An article by “Dean of Big Data” Bill Schmarzo, The Mid-market Big Data Call to Action, provides a helpful quick take on the state of big data uptake, contrasting perceived experiences at smaller and larger organizations.

https://upload.wikimedia.org/wikipedia/commons/7/74/Big_Bang_Data_exhibit_at_CCCB_17.JPG

Big Bang Data exhibit at CCCB. Photo by Kippelboy.

Bill presents certain truths that are independent of big data — “It is easier for smaller organizations to drive cross-organizational collaboration and sharing” and “Smaller organizations have a better focus on delivering business results,” for example — yet also illuminating are certain implicit assumptions, points we should be challenging.

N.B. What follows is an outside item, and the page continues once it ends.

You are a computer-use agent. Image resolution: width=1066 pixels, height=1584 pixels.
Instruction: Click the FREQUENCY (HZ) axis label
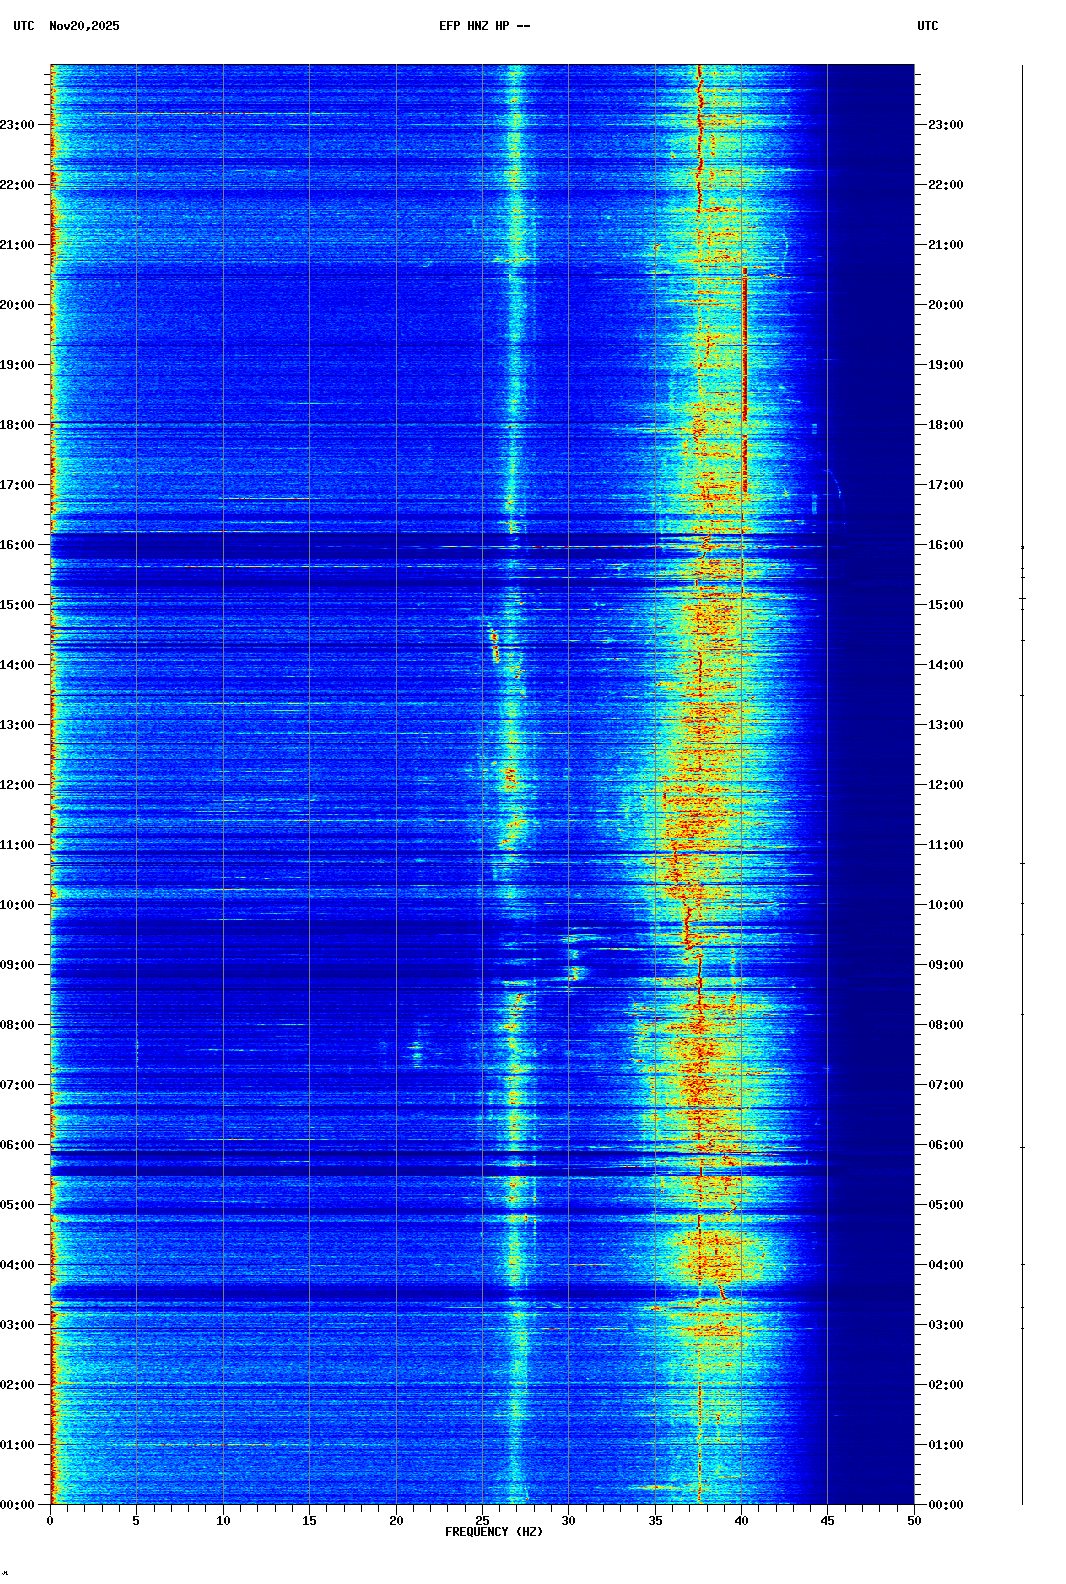tap(494, 1532)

In the spirit of friendly discussion, I’ll offer a few data truths I see that are contrary to the article’s premises:

  1. It’s no longer acceptable to equate big data and Hadoop. (Not that I think it ever was.)

    Bill conflates the two in the conclusion he draws from responses to a webinar poll question. He asks, “Where are you in the process of integrating big data with your existing data warehouse environment?” — nothing about Hadoop there — and then concludes, citing poll results, “Over 80% of the attendees still do NOT have any meaningful Hadoop plans.”

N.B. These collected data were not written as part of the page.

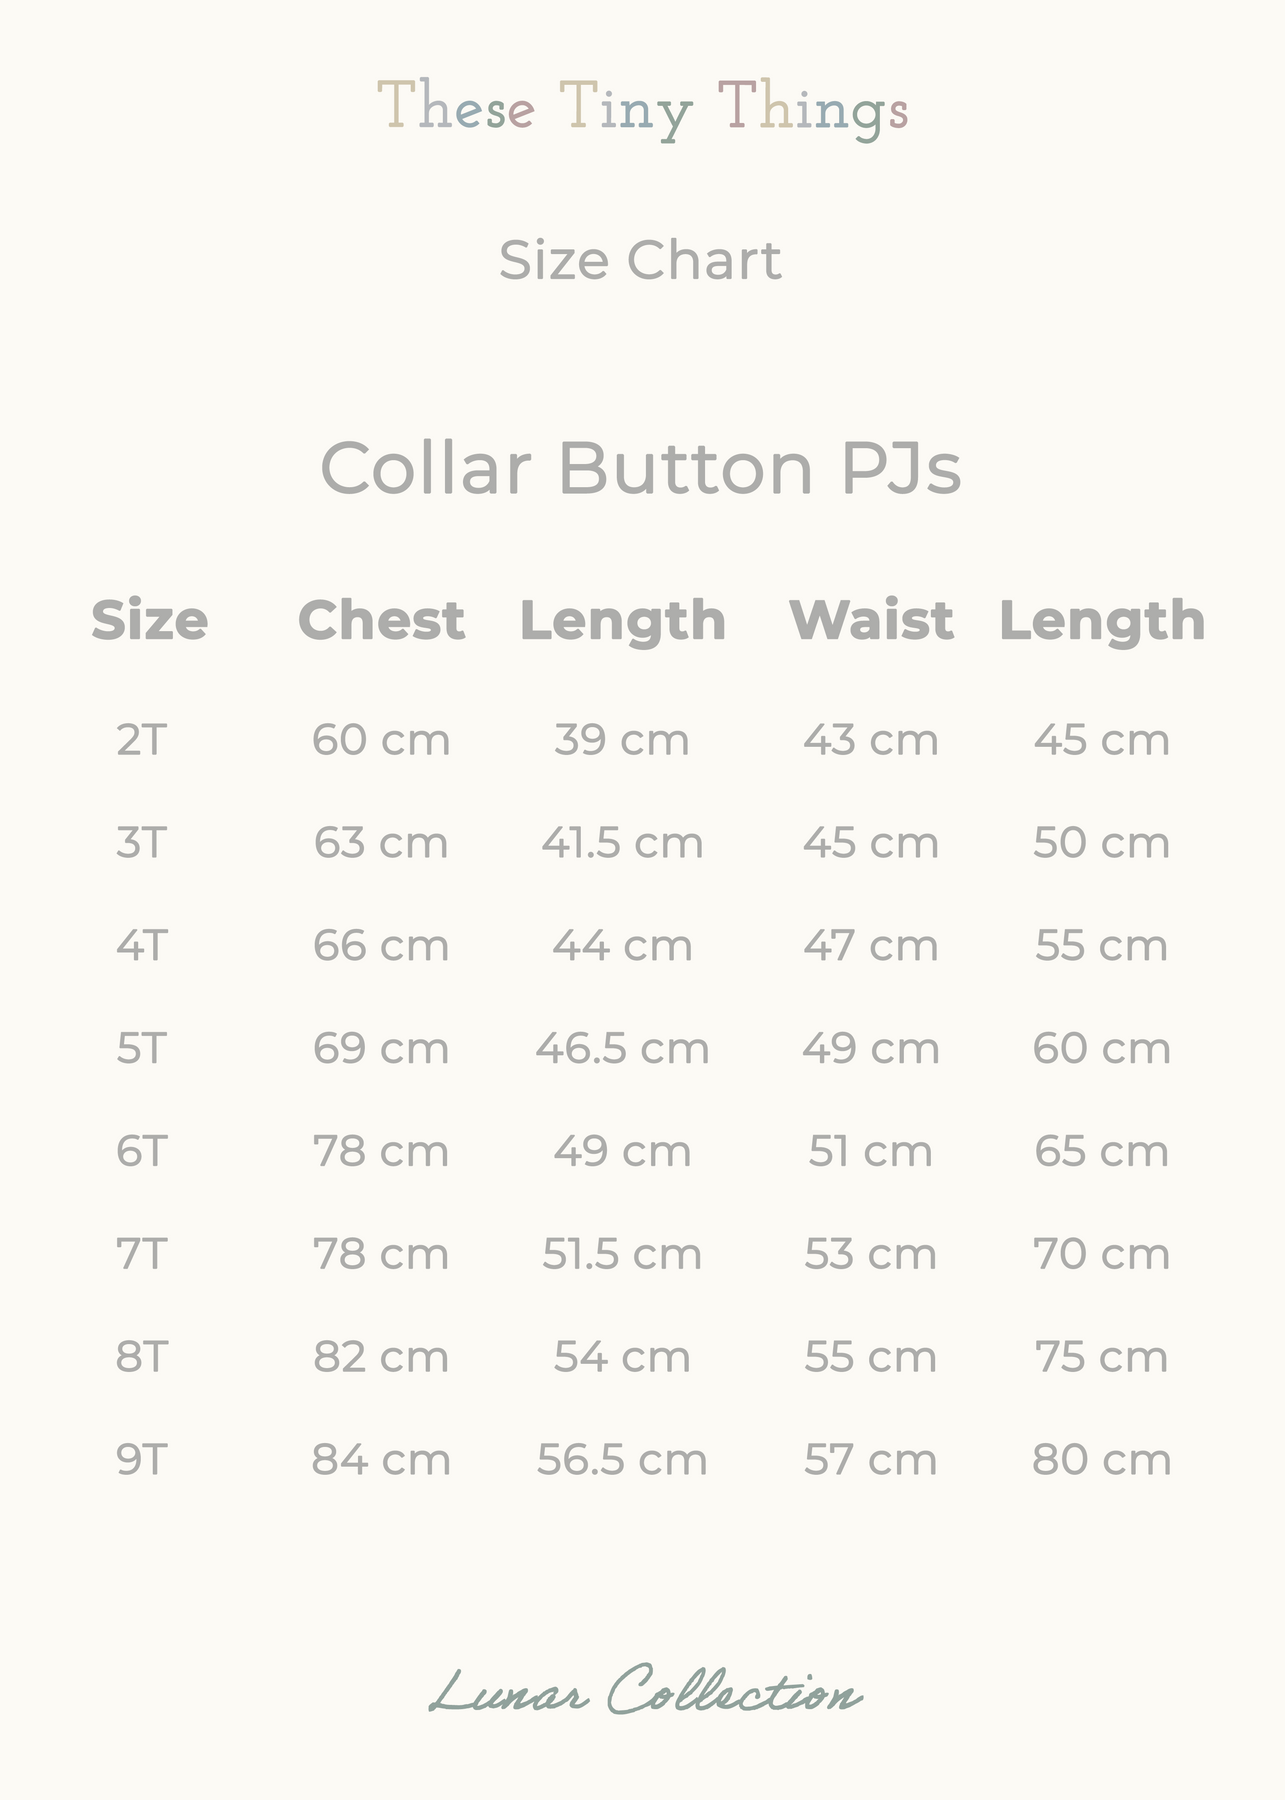The width and height of the screenshot is (1285, 1800).
Task: Click the 63 cm chest value
Action: [381, 843]
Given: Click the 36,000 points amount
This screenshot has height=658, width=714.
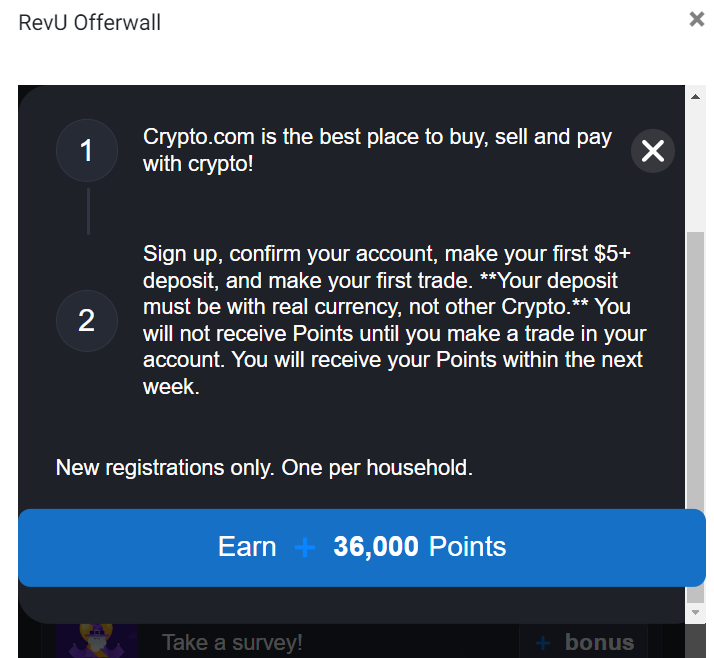Looking at the screenshot, I should [x=375, y=547].
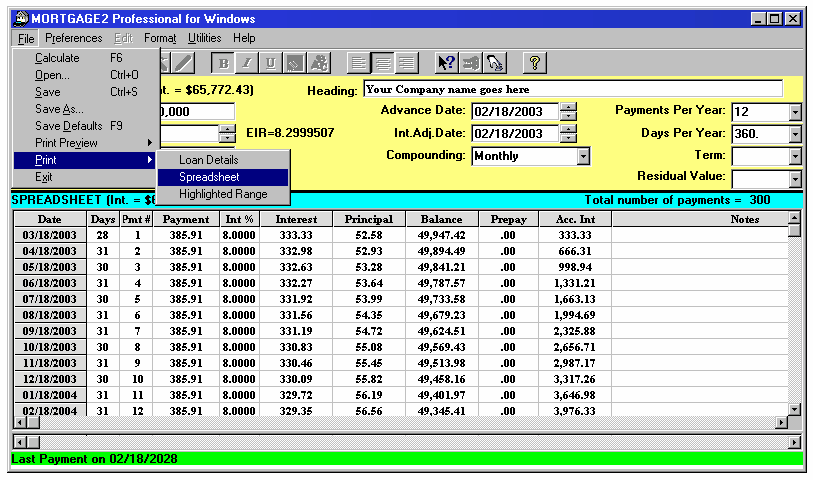Click into the Heading company name field
The width and height of the screenshot is (813, 480).
point(572,89)
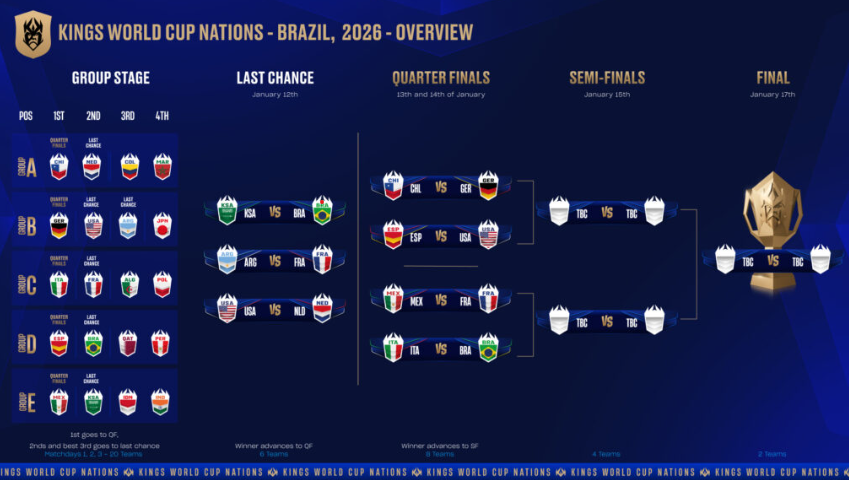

    Nowadays, translated into particular technologies, big data means Hadoop, Spark, and Kafka — plus other technologies in their ecosystems of course — or non-Apache software with similar volume, velocity, and variety handling capabilities.

    And yes, I’m with Bill: There are still only 3 defining Vs for big data.

  2. Hadoop and other big data technologies can and do exist outside the data warehouse environment.

    I note that Bill concludes that the 80% who respond to the above question, either “in early discussions” or with “no plans/don’t know,” are not using Hadoop, as if they couldn’t be using it separately from the existing data warehouse. But also I wonder about those “don’t know” responses. Business users and managers focus on the user interface, whether graphical or a query or language. Particularly if you’re using SQL on Hadoop — via Apache Hive or numerous other options — SQL being the traditional data warehousing query language — you may be unaware of your use of Hadoop in your DW environment.

  3. Smaller organizations don’t necessarily face less-significant agility obstacles. It’s not absolute quantity or size that matters, it’s the number and seriousness of obstacles relative to an organization’s size.

    Take the statement, “Smaller organizations have a smaller number of HIPPOs with which to deal.” HIPPO =Highest Paid Person’s Opinion. Not a scientific sampling, but I can tell you that among my consulting clients, in companies with a employee count ranging from a handful to a few hundred, what the CEO says holds absolute sway regardless of the opinion’s technical soundness. The smaller an organization, the greater the immediate impact of any one individual’s opinion, good or bad.

    And “it is easier for small organizations to institute the organizational and cultural change necessary to actually act on the analytic insights.” Not at all. When small organizations institute significant organizational and cultural changes, they may be remaking the whole company. They’re all-in.

    Regardless, I find that small organizations are actually LESS likely than a larger organization to act on analytical insights. That’s both because they have less data to work with, so that there’s less to fuel analyses, and also because they’re much closer to the market and more reliant on insights derived from qualitative observation and direct market interactions.

  4. Data silos are not a big data killer. Done right, they’re simply a waypoint.

    Data silos can be an efficiency booster! When you have an operational task to accomplish, you purpose-design a data store that’s optimal for the task. Certainly, design according to standards that facilitate data integration or, at least, data exchange. Design foresight will ensure data can flow from silos into whatever integrated big data environment you implement. But if you elevate secondary data-use possibilities to the first tier — and especially if you do that in the name of a faddish concept like big data — you create risk and potential delay and performance compromise.

Finally, beware of selection bias, of drawing broad conclusions from a narrow sampling of a target population. People who attend a vendor-produced webinar on data management and analysis, if not actively shopping for capabilities they don’t have, likely feel their organizations fall short of the state of the art. So the good wisdom about organizational dynamics, data warehousing, and big data that emerged in Bill’s article is surely a testament to the the discernment he has gained via long and deep exposure to the topics, not just insights that jumped out of the numbers. Data is a springboard for insight and not a replacement for informed judgment.